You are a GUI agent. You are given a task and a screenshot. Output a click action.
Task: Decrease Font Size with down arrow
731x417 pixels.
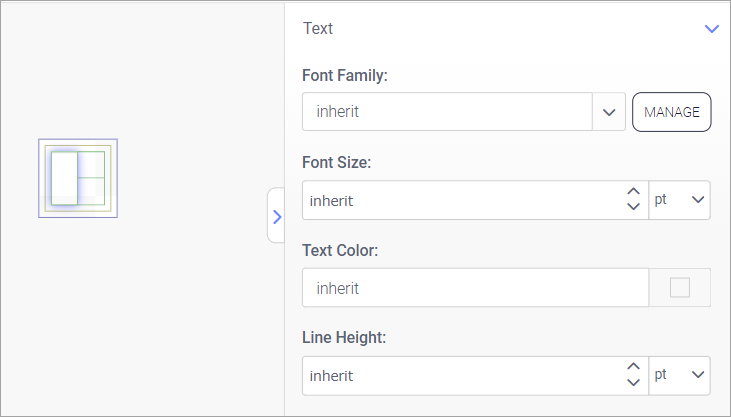pos(632,207)
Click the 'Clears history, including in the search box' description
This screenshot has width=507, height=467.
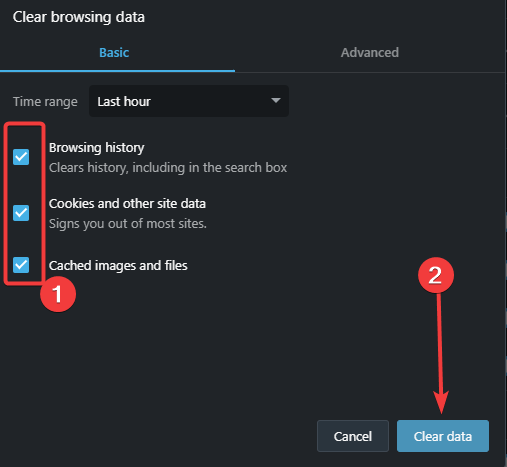(x=168, y=168)
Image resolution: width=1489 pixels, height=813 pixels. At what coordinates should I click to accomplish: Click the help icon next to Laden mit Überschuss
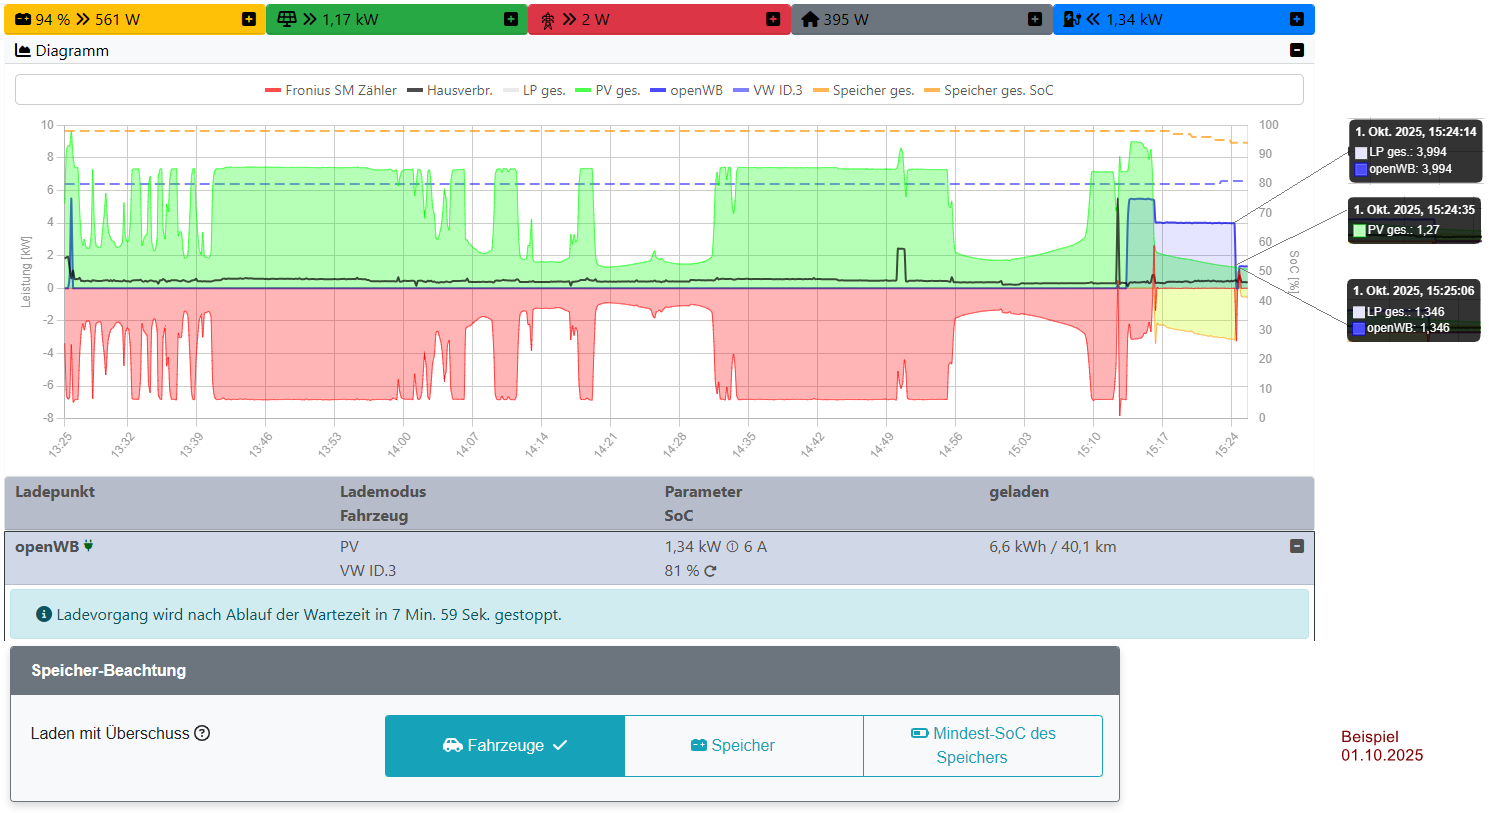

TASK INSTRUCTIONS: Repeat the preceding records precisely, and leave every picture out of the copy.

RESPONSE FOR THIS EXERCISE:
You are a GUI agent. You are given a task and a screenshot. Output a click action.
Task: Decrease Font Size with down arrow
731x417 pixels.
pos(632,207)
Click the 'Clears history, including in the search box' description
This screenshot has width=507, height=467.
(x=168, y=168)
Image resolution: width=1489 pixels, height=813 pixels. At what coordinates should I click to accomplish: Click the help icon next to Laden mit Überschuss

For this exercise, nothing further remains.